▶ **Problems and tasks**:
a) Decide whether each statement agrees with the film review excerpt, answering yes or no and quoting the words of the excerpt that settle it: (i) Adam Stone edited the film. (ii) David Wingo's score includes pieces for piano and guitars. (iii) The visual effects include a horde of flying birds.
b) Repeat the part of the film review excerpt that begins at the words "Cinematographer Adam Stone" and stops after the words "that he builds.".

▶ **Excerpt provided**:
»»

Cinematographer Adam Stone does a brilliant job with the film‘s stylish yet gorgeous photography from the sunny look of the Austin suburbs to the haunting exteriors of the rain and lightning scenes plus some eerie interior shots including one in the actual shelter that Curtis has built. Editor Parke Gregg does an excellent job with the editing to help create suspense in the dream sequences as well as play up the paranoia that surrounds Curtis. Production designer Chad Keith, along with set decorator Adam Willis and art director Jennifer Kilde, does fantastic work with the set pieces created from the home of the LaForches to the shelter that he builds.

Costume designer Karen Malecki does a very good job with the clothes as a lot of it is very casual to what people would wear in Texas, that is cowboy clothing. Visual effects supervisor Chris Wells does a superb job with visual effects that is created such as the lightning and the horde of flying birds that Curtis sees. Sound designers Joshua Chase, Will Files, and Lyman Hardy do great work with the sound work to help play up the suspense and intimate locations that occurs such as Curtis’ big blow-up at a restaurant. The film’s score by David Wingo is wonderful for its melodic-driven pieces in the piano and guitars along with heavy orchestral pieces to play up the drama and suspense that occurs in the film.

««

▶ **Collected data**:
»»

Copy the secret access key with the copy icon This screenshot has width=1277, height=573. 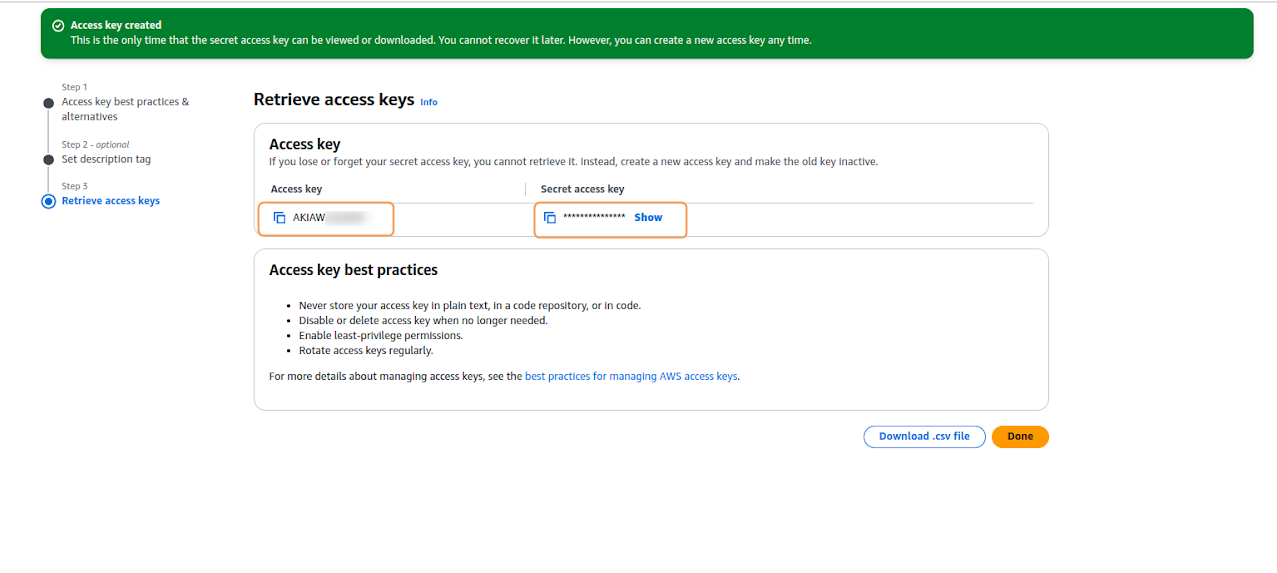[550, 218]
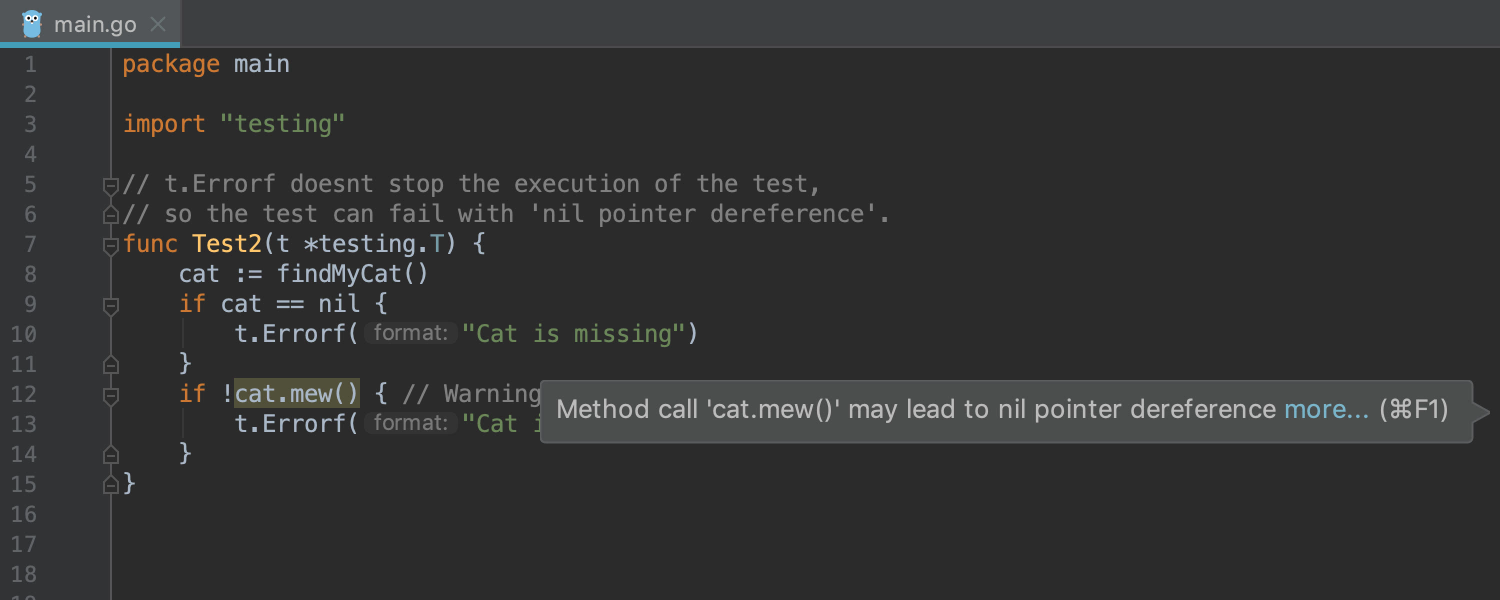Collapse the comment block at line 5

click(111, 185)
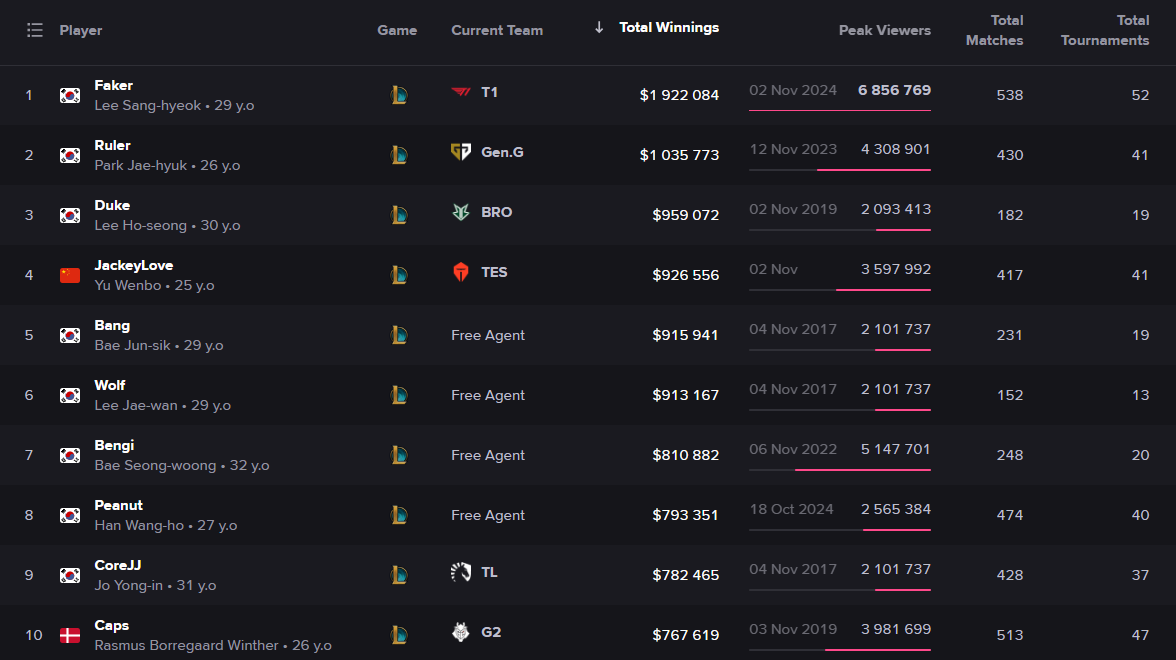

««

▶ **Task-by-task solutions**:
a)
(i) No: "Cinematographer Adam Stone" and "Editor Parke Gregg does an excellent job with the editing"
(ii) Yes: "melodic-driven pieces in the piano and guitars"
(iii) Yes: "the horde of flying birds that Curtis sees"

b)
Cinematographer Adam Stone does a brilliant job with the film‘s stylish yet gorgeous photography from the sunny look of the Austin suburbs to the haunting exteriors of the rain and lightning scenes plus some eerie interior shots including one in the actual shelter that Curtis has built. Editor Parke Gregg does an excellent job with the editing to help create suspense in the dream sequences as well as play up the paranoia that surrounds Curtis. Production designer Chad Keith, along with set decorator Adam Willis and art director Jennifer Kilde, does fantastic work with the set pieces created from the home of the LaForches to the shelter that he builds.